Skip to main content

How-To Guides

Authentication

Every request (except /healthz) requires a valid ICICLE AI tenant Tapis access token in the X-Tapis-Token header. The service:

  • Verifies the JWT signature via JWKS
  • Checks the token is not expired
  • Validates the issuer matches TAPIS_ISSUER
  • Ensures tapis/token_type is access
  • Ensures tapis/tenant_id is icicleai
  • Extracts tapis/username for per-request logging

How to get your access token

Log in to the ICICLEaaS Portal, click your username in the bottom-left corner, and select Copy Access Token.

ScenarioStatusResponse
No X-Tapis-Token header422"field required"
Expired token401"Token has expired. Please obtain a fresh access token."
Wrong issuer401"Invalid token issuer. Expected issuer: ..."
Non-access token401"Only Tapis access tokens are accepted..."
Wrong tenant (e.g. tacc)403"Access denied. This service only accepts tokens from the 'icicleai' tenant."
Invalid/malformed token401"Token validation failed. Ensure you are sending a valid Tapis access token."

How to Embed a Document

Documents are embedded as-is — Qwen3-Embedding's instruction template is not applied, because the document side of an asymmetric retrieval pair shouldn't carry a query prompt.

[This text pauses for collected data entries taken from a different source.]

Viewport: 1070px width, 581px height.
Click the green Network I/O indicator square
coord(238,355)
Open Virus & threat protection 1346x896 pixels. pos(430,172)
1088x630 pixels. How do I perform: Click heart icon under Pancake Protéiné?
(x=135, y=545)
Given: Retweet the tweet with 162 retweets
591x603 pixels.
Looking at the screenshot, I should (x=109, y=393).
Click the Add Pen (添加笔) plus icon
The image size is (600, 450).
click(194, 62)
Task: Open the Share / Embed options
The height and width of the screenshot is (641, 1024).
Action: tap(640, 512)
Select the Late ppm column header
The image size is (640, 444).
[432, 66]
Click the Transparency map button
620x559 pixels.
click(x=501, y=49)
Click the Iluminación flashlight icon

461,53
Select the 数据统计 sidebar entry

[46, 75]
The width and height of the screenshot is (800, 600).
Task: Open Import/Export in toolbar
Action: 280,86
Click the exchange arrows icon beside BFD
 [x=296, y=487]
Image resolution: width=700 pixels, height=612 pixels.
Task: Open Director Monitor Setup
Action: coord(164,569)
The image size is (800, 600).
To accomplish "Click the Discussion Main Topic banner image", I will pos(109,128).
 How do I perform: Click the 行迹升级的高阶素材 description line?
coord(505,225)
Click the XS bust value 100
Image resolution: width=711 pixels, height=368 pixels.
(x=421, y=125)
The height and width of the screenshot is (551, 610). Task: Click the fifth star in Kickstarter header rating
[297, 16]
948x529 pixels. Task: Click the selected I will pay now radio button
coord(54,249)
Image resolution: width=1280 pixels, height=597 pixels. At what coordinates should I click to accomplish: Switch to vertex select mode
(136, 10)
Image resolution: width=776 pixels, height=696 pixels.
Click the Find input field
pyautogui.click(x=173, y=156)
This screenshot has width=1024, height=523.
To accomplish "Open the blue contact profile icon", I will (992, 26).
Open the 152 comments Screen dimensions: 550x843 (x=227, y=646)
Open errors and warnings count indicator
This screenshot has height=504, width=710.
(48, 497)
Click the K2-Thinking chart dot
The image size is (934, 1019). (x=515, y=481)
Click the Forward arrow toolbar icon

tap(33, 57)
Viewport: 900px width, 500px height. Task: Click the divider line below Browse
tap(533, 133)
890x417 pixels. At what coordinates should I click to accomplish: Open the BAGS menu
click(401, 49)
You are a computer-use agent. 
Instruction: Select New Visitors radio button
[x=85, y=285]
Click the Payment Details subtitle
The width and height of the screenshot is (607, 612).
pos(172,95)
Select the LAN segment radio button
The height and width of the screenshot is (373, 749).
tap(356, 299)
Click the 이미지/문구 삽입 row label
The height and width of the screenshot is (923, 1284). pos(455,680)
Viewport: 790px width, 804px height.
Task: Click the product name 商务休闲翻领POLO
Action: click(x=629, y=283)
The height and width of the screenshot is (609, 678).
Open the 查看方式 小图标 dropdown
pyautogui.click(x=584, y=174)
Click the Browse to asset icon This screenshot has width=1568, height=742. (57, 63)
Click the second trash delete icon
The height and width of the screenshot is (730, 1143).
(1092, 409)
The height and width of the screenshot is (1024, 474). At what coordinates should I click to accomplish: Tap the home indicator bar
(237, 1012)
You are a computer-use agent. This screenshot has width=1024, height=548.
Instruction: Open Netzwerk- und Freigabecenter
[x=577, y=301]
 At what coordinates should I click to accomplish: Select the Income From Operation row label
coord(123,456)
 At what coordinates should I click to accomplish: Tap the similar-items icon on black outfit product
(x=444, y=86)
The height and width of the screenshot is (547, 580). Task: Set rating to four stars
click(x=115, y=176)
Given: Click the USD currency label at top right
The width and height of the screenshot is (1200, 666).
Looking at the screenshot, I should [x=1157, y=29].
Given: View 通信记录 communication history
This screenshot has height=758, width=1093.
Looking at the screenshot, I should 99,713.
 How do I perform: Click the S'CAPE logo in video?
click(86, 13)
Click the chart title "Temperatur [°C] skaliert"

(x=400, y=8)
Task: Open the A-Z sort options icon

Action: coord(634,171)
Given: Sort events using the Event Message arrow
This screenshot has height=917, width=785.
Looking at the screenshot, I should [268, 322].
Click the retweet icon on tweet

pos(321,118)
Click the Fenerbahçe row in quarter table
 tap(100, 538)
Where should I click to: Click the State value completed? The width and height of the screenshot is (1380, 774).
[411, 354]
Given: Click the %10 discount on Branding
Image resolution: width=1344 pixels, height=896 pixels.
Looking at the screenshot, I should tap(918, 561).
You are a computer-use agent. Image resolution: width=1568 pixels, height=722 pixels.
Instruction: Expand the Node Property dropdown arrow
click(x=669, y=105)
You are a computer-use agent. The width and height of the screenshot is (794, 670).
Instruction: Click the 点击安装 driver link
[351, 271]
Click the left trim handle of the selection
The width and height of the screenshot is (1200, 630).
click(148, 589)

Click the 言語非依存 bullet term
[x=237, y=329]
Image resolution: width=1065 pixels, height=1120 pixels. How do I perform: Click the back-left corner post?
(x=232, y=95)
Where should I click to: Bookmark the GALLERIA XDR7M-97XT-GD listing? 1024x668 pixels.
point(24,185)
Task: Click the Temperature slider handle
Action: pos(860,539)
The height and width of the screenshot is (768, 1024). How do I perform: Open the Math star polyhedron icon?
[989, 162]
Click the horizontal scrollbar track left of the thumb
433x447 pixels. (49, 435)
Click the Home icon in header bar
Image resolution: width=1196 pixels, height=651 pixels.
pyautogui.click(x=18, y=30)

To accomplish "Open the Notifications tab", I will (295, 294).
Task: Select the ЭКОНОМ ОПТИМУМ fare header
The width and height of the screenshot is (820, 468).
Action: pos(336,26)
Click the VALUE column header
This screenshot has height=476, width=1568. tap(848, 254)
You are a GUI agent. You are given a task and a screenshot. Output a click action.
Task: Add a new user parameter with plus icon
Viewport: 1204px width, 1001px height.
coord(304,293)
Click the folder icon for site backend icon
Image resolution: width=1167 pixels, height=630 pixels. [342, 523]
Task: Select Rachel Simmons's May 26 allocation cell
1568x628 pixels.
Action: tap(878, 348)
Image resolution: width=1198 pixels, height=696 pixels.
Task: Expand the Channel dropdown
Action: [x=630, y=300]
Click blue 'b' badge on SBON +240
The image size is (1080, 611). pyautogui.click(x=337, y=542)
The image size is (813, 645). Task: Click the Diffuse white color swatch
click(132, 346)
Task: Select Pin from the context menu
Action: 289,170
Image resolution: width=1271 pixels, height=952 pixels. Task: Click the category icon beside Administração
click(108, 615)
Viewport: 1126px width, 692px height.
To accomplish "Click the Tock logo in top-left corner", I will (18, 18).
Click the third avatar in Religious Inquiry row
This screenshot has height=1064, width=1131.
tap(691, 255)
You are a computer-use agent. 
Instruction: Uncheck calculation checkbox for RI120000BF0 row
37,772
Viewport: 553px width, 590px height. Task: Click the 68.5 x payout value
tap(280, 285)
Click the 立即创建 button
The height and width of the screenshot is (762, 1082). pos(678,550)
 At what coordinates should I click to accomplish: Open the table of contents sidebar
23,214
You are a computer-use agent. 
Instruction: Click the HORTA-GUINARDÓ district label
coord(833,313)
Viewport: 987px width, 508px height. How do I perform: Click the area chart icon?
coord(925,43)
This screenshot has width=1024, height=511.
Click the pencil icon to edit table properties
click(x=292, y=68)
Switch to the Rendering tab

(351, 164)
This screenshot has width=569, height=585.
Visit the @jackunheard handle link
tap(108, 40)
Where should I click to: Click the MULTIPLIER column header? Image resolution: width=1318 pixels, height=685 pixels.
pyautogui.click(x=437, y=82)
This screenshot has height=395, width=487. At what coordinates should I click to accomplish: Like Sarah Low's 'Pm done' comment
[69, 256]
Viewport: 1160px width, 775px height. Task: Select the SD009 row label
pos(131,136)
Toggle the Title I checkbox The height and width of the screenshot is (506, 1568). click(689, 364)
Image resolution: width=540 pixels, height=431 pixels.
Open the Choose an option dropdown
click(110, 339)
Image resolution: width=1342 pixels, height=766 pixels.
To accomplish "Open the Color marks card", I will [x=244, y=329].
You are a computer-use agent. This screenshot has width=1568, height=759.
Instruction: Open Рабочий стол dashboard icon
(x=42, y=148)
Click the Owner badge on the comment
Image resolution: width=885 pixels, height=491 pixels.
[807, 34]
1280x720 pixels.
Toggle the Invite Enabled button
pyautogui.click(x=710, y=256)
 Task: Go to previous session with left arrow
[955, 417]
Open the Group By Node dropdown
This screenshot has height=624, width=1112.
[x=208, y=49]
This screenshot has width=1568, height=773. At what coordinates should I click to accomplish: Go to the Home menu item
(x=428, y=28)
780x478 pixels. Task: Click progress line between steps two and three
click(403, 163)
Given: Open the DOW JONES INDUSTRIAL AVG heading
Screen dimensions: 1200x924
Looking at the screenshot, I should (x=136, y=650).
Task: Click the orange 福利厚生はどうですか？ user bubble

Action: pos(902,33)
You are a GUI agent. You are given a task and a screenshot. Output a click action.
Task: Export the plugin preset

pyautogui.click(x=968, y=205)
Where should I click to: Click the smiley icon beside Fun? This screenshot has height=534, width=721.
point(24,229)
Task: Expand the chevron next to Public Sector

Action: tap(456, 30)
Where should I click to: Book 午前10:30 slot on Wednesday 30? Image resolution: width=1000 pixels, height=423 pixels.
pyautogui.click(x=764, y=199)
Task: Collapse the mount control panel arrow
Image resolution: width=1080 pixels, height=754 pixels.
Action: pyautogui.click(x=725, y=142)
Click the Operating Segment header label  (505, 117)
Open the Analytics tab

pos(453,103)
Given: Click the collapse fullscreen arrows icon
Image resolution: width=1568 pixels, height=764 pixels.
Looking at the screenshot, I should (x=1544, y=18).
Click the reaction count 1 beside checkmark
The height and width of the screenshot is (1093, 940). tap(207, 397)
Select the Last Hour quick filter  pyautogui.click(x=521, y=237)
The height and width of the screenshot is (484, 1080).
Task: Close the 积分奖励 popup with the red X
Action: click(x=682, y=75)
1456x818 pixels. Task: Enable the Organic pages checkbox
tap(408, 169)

curl -X POST http://localhost:8001/v1/embed \
-H "X-Tapis-Token: $TAPIS_TOKEN" \
-H "Content-Type: application/json" \
-d '{
"input": "Photosynthesis is the process by which green plants convert light into chemical energy.",
"input_type": "document"
}'

Response (200):

{
"model": "Qwen/Qwen3-Embedding-0.6B-GGUF/Qwen3-Embedding-0.6B-Q8_0.gguf",
"dim": 1024,
"input_type": "document",
"normalized": true,
"data": [
{ "index": 0, "embedding": [0.021, -0.084, "..."] }
]
}

How to Embed a Query

For queries, set input_type: "query" so the service wraps the text with the Qwen3 retrieval-instruction template before embedding. This materially improves retrieval quality against documents embedded without the template.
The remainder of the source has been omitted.